所以accHcc对应 \(\sum_{j=1}^M \left( \sum_{i=1}^N {\partial r^{(i)} \over \partial C}^T {\partial r^{(i)} \over \partial \rho^{(j)}} \right) \left( \sum_{i=1}^N {\partial r^{(i)} \over \partial \rho^{(j)}}^T{\partial r^{(i)} \over \partial \rho^{(j)}} \right)^{-1} \left( \sum_{i=1}^N {\partial r^{(i)} \over \partial C}^T {\partial r^{(i)} \over \partial \rho^{(j)}} \right)^T\),4x4。
所以accbc对应 \(\sum_{j=1}^M \left( \sum_{i=1}^N {\partial r^{(i)} \over \partial C}^T {\partial r^{(i)} \over \partial \rho^{(j)}} \right) \left( \sum_{i=1}^N {\partial r^{(i)} \over \partial \rho^{(j)}}^T{\partial r^{(i)} \over \partial \rho^{(j)}} \right)^{-1} \left( \sum_{i=1}^N {\partial r^{(i)} \over \partial \rho^{(j)}}^T r^{(i)} \right)\),4x1。

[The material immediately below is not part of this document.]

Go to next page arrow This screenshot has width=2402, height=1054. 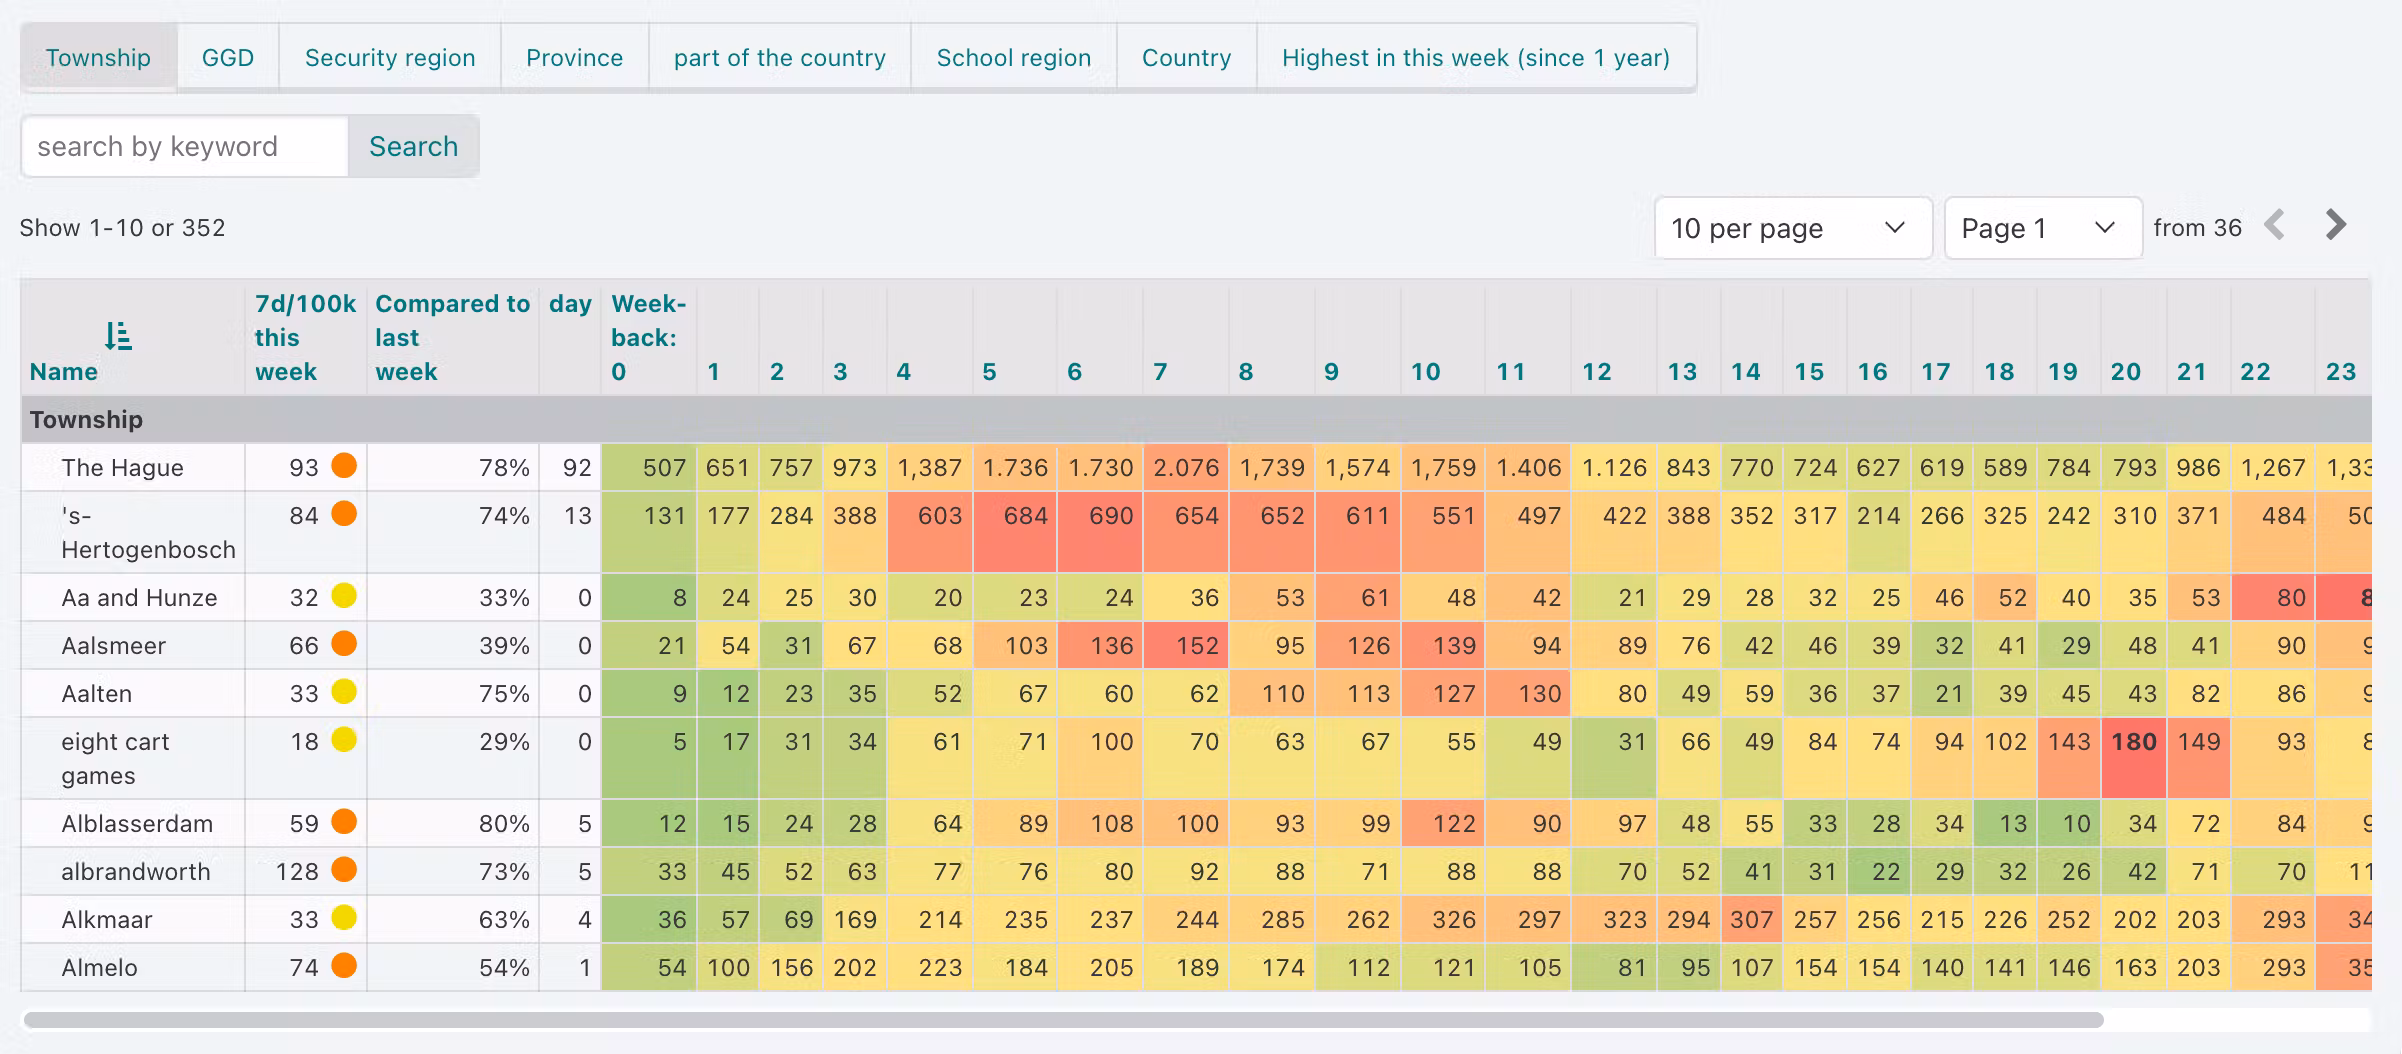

所以accE[t,h](t 行 h 列)对应 \(\sum_{j=1}^M \left( \sum_{i=1}^N {\partial r^{(i)} \over \partial X_{th}}^T {\partial r^{(i)} \over \partial \rho^{(j)}} \right) \left( \sum_{i=1}^N {\partial r^{(i)} \over \partial \rho^{(j)}}^T{\partial r^{(i)} \over \partial \rho^{(j)}} \right)^{-1} \left( \sum_{i=1}^N {\partial r^{(i)} \over \partial C}^T {\partial r^{(i)} \over \partial \rho^{(j)}} \right)^T\),8x4。

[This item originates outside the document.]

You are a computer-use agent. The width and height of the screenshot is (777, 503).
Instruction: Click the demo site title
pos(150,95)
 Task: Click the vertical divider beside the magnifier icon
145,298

所以accEB[t,h]对应 \(\sum_{j=1}^M \left( \sum_{i=1}^N {\partial r^{(i)} \over \partial X_{th}}^T {\partial r^{(i)} \over \partial \rho^{(j)}} \right) \left( \sum_{i=1}^N {\partial r^{(i)} \over \partial \rho^{(j)}}^T{\partial r^{(i)} \over \partial \rho^{(j)}} \right)^{-1} \left( \sum_{i=1}^N {\partial r^{(i)} \over \partial \rho^{(j)}}^T r^{(i)} \right)^T\),8x1。

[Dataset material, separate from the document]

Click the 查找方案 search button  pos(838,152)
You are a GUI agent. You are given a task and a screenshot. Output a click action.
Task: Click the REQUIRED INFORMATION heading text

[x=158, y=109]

所以accD[t2,t1,h1]对应 \(\sum_{j=1}^M \left( \sum_{i=1}^N {\partial r^{(i)} \over \partial X_{t_1h_1}}^T {\partial r^{(i)} \over \partial \rho^{(j)}} \right) \left( \sum_{i=1}^N {\partial r^{(i)} \over \partial \rho^{(j)}}^T{\partial r^{(i)} \over \partial \rho^{(j)}} \right)^{-1} \left( \sum_{i=1}^N {\partial r^{(i)} \over \partial X_{t_2h_1}}^T {\partial r^{(i)} \over \partial \rho^{(j)}} \right)^T\)。
4.2 AccumulatedSCHessianSSE::stitchDoubleInternal()优化信息统计
下面该乘 Adj(adHost, adTarget) 就乘,为了方便,我下面就不说了。
accHcc加到Hsc.block<CPARS, CPARS>(0,0)。
accbc加到bsc.head<CPARS>()。
accE[t,h]加到Hsc.block<8, CPARS>(0,t*8), Hsc.block<8, CPARS>(0,h*8),以及转置后加到对角对称位置Hsc.block<CPARS, 8>(t*8,0), Hsc.block<CPARS, 8>(h*8,0)。
accEB[t,h]加到bsc.segment<8>(t*8), bsc.segment<8>(h*8)。
accD[t2,t1,h1]加到Hsc.block<8,8>(h1*8, h1*8), Hsc.block<8,8>(t1*8, t2*8), Hsc.block<8,8>(t1*8, h1*8), Hsc.block<8,8>(h1*8, t2*8)。
Hsc.block<8,8>(t, h)对应公式 \(\sum_{j=1}^M \left( \sum_{i=1}^N {\partial r^{(i)} \over \partial X_{t}}^T {\partial r^{(i)} \over \partial \rho^{(j)}} \right) \left( \sum_{i=1}^N {\partial r^{(i)} \over \partial \rho^{(j)}}^T{\partial r^{(i)} \over \partial \rho^{(j)}} \right)^{-1} \left( \sum_{i=1}^N {\partial r^{(i)} \over \partial X_{h}}^T {\partial r^{(i)} \over \partial \rho^{(j)}} \right)^T\)。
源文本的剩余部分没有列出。